GBTH Magazine #6
Aug. 2021



Opened in August 22nd 2021, The Surface of Mars is Rachel Breaker’s newest environment here at GBTH. In the text below, Rachel talks about her thought process for this exhibition.


I started this project with the intention of making a space similar to the Penn station Amtrak area, or like an airport space of stores. I was looking at abandoned malls, stores, and like fever dream type pictures, such as the back rooms. I was looking at pictures of stores half closed, where the lights are on in the back but off in the front, such as spaces that are closed or closing. This store unintentionally turned into a school, and I realized I was making a place your not supposed to be, not an abandoned space. I unintentionally recreated these motifs I remember from school that were omnipresent. I remember endless cinder block, linoleum tile and drop ceilings. Its identical to big box store architecture.

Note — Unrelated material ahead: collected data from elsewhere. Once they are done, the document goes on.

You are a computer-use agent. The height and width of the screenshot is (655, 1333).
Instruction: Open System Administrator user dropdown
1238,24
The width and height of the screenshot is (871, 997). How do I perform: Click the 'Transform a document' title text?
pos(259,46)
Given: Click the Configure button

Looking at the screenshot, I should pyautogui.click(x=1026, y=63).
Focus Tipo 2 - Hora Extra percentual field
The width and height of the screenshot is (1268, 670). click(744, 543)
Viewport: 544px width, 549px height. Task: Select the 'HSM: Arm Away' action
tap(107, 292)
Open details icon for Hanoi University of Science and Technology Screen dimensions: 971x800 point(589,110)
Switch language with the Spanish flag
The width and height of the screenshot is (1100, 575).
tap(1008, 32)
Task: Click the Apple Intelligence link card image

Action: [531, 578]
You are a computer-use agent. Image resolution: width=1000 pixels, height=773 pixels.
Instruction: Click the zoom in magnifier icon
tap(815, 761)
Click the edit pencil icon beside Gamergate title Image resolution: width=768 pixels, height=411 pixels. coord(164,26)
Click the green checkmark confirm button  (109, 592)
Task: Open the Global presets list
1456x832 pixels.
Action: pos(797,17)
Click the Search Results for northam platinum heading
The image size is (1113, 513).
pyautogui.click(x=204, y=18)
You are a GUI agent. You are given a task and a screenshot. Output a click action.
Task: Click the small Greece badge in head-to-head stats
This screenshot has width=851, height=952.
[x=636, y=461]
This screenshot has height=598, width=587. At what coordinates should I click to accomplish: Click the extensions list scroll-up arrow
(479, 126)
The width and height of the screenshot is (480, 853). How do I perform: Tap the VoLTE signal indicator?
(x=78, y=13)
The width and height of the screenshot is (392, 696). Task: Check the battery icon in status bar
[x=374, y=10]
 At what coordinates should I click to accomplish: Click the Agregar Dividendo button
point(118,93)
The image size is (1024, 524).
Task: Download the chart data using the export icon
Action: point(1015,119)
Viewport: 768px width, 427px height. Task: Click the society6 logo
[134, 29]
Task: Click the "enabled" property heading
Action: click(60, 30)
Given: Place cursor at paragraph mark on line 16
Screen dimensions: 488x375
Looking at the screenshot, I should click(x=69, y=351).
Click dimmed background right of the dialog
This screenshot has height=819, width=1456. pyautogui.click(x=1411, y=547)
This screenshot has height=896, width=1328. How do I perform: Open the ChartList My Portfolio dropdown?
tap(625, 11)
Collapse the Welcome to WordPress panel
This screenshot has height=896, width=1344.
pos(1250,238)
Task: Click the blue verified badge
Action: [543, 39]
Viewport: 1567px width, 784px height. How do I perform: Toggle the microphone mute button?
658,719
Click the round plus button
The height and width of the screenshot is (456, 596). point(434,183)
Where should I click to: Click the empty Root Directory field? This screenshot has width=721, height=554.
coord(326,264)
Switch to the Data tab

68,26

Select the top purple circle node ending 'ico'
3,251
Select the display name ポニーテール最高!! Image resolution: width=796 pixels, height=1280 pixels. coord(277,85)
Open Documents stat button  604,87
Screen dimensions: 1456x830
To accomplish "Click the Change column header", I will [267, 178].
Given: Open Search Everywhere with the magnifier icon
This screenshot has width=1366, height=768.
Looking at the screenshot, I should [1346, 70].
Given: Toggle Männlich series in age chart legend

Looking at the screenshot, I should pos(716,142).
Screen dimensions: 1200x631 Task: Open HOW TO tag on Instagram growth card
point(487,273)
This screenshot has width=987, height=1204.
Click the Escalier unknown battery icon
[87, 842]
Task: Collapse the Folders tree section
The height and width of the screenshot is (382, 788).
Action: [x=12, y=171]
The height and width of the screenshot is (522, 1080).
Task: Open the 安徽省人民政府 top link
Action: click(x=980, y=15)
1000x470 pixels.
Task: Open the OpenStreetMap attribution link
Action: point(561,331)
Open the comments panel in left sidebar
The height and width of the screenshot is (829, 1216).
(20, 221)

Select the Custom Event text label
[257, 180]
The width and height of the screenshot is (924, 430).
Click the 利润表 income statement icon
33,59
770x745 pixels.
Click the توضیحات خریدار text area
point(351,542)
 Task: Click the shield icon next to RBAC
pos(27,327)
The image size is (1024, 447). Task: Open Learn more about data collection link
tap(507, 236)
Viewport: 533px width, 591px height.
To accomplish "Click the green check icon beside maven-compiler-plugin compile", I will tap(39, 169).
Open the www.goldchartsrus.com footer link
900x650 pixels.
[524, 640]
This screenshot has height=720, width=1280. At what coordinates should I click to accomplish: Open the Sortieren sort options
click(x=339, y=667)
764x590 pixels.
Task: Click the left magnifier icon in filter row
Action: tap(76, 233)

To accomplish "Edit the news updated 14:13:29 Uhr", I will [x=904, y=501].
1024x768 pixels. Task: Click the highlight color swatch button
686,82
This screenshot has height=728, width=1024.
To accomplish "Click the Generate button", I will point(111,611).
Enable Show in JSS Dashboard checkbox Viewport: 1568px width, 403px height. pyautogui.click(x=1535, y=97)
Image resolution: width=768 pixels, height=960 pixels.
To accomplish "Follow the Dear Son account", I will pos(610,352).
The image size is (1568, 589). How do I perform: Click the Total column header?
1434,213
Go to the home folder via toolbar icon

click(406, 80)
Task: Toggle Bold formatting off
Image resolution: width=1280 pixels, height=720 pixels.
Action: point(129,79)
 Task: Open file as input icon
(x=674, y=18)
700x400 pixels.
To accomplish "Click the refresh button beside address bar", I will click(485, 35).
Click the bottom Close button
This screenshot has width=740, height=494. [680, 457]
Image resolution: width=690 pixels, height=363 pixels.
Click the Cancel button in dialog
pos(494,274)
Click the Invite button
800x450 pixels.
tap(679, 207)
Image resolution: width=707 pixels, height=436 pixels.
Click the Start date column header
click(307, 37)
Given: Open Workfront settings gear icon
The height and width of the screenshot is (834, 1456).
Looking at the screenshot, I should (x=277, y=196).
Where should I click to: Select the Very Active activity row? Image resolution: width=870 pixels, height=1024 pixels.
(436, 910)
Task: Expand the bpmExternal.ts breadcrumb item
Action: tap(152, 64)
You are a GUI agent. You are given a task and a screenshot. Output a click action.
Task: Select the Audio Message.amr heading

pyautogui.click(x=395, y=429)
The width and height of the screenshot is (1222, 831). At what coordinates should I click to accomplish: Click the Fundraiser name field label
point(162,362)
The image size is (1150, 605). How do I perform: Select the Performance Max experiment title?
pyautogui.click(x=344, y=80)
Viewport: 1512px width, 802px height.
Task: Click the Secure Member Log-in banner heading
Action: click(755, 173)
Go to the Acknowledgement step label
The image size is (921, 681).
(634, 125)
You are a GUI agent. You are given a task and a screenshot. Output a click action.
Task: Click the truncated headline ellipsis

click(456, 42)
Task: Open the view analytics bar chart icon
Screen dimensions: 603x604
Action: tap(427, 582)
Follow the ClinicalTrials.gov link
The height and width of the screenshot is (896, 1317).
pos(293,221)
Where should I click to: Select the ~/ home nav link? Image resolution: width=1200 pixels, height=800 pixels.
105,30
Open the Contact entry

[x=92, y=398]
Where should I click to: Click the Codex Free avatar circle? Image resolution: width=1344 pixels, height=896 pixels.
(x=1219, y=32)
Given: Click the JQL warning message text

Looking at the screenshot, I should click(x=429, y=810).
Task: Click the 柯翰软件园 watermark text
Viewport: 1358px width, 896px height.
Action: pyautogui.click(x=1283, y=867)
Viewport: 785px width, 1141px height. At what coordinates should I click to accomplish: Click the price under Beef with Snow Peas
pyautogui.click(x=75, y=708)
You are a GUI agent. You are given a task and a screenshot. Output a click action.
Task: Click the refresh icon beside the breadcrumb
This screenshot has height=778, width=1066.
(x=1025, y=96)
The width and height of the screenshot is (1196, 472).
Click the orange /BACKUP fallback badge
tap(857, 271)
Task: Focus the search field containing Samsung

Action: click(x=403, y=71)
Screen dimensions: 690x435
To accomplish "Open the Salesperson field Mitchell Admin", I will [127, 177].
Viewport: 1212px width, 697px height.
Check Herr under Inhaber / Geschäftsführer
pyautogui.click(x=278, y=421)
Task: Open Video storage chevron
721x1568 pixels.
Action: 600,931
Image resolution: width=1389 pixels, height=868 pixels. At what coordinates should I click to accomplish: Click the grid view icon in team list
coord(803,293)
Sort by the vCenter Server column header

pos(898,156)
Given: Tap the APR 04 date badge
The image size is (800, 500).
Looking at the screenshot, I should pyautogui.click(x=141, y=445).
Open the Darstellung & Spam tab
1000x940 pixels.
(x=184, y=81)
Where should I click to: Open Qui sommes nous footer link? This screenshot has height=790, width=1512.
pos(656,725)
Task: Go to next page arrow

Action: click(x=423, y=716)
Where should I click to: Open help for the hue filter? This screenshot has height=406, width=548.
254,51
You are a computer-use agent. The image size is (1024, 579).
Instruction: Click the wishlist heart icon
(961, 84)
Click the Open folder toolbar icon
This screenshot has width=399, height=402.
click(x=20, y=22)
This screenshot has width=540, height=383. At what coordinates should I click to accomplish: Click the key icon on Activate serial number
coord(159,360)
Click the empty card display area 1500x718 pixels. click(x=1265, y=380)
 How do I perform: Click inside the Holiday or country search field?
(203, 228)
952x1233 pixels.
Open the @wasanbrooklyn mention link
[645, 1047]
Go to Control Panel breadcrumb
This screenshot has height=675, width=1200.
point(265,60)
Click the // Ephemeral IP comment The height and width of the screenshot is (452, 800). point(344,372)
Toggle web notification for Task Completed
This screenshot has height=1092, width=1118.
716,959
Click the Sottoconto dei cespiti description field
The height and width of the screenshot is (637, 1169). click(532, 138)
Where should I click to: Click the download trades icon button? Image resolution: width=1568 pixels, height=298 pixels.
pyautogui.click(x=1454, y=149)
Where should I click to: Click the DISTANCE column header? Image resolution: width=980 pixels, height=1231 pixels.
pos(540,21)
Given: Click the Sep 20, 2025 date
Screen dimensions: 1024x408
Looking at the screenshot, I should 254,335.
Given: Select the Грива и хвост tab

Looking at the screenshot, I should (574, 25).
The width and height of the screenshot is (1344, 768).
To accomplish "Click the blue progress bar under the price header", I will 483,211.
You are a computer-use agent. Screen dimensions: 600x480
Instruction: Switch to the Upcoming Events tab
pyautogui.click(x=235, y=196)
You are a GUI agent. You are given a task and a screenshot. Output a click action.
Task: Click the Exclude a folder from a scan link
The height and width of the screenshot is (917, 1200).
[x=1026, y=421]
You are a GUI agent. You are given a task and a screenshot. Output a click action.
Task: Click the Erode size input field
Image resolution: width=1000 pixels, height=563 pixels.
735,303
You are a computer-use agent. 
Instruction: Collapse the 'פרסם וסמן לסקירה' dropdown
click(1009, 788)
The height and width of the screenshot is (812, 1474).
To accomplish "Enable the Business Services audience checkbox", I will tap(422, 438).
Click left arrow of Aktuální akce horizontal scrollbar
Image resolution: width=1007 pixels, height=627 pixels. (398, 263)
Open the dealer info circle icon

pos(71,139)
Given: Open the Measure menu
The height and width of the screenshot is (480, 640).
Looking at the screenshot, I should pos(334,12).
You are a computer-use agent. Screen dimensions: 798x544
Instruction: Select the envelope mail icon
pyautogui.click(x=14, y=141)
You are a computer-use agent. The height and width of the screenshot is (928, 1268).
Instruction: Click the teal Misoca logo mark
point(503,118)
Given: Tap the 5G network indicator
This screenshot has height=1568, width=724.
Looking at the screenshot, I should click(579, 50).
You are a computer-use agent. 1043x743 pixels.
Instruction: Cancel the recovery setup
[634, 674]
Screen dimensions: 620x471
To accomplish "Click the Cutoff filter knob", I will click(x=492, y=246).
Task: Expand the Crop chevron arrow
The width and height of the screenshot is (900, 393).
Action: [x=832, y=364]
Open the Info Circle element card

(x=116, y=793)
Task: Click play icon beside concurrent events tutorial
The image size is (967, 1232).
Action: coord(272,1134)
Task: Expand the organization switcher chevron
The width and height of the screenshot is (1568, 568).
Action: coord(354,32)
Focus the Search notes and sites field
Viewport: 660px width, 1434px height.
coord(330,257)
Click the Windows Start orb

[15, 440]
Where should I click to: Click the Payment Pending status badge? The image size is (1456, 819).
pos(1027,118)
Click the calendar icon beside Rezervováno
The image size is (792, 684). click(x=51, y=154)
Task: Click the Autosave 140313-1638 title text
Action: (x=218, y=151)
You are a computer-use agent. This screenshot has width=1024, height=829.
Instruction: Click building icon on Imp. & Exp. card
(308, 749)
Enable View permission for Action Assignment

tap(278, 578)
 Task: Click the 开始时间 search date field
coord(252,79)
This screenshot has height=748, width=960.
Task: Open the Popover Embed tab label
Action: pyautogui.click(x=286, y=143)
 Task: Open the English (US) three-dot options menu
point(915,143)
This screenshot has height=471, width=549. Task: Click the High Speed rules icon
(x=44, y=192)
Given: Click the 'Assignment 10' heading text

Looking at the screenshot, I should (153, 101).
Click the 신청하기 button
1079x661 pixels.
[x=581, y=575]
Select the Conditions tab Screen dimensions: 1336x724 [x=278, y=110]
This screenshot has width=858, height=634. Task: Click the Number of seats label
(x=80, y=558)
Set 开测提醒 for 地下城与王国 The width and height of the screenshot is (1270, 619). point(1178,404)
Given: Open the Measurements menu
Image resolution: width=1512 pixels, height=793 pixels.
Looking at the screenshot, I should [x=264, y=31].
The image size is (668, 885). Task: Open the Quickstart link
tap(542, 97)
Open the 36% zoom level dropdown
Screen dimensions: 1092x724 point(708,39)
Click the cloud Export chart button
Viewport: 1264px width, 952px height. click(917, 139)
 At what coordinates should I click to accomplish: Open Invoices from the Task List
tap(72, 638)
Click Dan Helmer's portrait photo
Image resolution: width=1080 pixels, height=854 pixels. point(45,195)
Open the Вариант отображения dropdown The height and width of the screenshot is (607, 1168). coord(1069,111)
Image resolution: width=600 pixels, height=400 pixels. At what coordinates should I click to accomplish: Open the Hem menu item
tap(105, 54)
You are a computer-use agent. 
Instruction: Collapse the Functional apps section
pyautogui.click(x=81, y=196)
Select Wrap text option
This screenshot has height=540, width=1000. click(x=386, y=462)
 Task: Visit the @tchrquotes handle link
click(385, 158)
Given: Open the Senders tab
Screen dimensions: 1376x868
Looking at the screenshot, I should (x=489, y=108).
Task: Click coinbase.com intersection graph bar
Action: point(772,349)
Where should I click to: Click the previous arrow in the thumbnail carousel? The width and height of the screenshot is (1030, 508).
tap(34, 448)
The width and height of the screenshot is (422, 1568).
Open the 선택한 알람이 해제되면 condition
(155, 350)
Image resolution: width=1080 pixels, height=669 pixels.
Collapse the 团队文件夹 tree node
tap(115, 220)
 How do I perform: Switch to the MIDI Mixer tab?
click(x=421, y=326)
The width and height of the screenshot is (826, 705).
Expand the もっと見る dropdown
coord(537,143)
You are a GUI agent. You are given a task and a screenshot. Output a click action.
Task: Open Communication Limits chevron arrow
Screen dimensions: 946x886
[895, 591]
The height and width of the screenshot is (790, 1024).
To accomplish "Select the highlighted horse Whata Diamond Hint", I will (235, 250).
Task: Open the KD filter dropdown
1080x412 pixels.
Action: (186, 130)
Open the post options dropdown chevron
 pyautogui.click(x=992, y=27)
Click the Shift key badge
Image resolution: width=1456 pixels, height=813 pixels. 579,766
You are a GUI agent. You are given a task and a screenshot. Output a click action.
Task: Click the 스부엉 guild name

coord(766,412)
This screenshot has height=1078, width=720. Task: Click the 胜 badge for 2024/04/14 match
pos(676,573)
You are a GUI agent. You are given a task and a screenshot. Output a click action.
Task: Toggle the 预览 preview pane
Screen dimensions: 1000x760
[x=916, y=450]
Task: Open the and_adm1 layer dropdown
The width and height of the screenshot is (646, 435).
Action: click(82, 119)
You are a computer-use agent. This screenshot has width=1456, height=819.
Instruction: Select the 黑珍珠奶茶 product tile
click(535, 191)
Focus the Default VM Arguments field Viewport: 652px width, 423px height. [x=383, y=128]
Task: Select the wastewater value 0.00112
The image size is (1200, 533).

There are things you never notice that are littered everywhere just from people using them strewed around a school in the hallways, like the folding tables, the plastic chairs, the plastic bins, the grimey formica furniture, office carpeting. Its an area that’s formed a lot like a forest, nobody designs it, things are placed as needed and abandoned, it happens organically. The sounds and the lighting are extremely specific to the space I remember. These aren’t spaces to fear necessarily, but they are vast, stormy, and sublime.

In early dos videogames where I have vague memories of wandering around these endless dark hallways in the abyss in Ultima Underworld. As a child I didn’t know how to play but I remember doing this for hours, picking up trash and just falling asleep.


There is something about this and current events surrounding mars that I can’t explain exactly. The arbitrariness of the design of schools, the things I remember so vividly are empty, and I see the same design in the procedural martian surface. In school I remember being excited about new technology and now I just see it as a nefarious game of a few billionaires. I don’t understand how people can be excited about billionaires going into space, it’s depressing to me. I drew on publicly funded spaces, and icons of government funding that are disappearing. I found old banks that use all this imagery, and seeing them all together, repeated over and over on folding tables, seemed unexplainable but true.